▸ **PROVIDED MATERIAL**:
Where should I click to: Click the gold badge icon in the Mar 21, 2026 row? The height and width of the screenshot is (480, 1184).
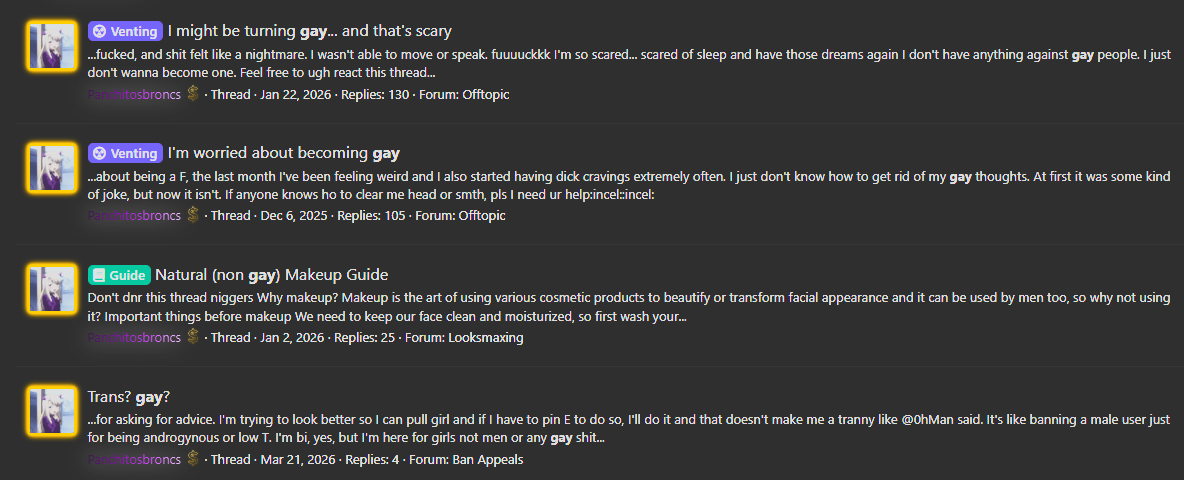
==
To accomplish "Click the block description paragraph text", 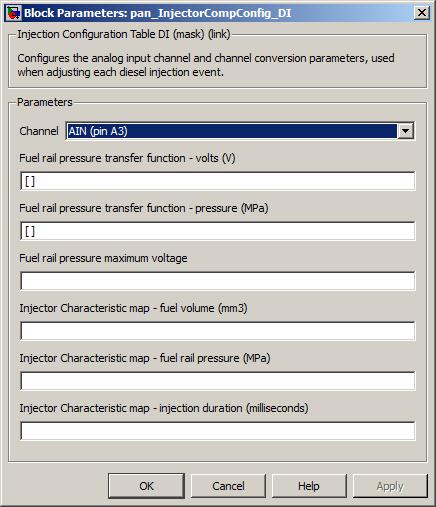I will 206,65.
---
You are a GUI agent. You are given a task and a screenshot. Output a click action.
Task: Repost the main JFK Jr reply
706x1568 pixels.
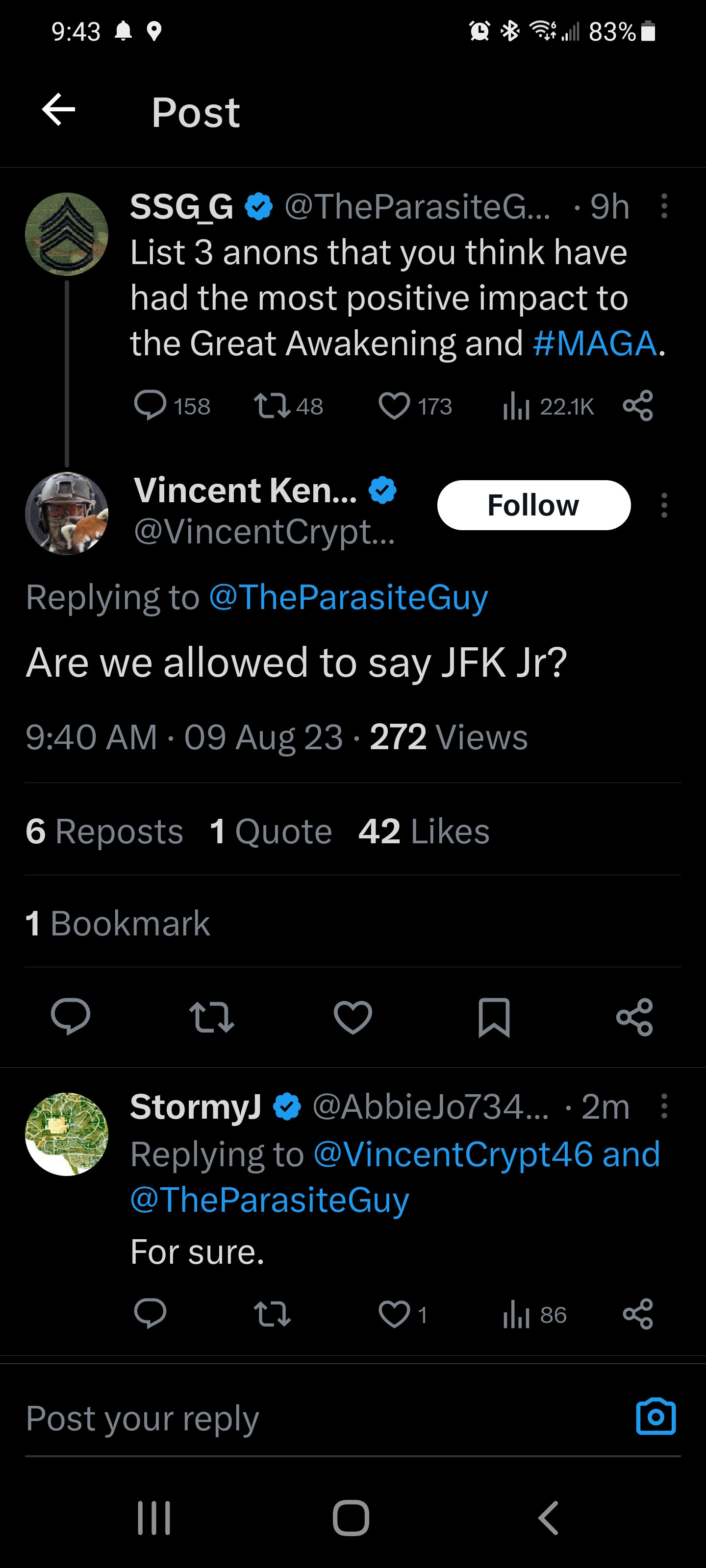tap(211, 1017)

▸ **ACTION ITEM**:
Using the data above, tally each line in which "screenshot" appears and give the number with no other words.

▸ **FINISHED TASK**:
2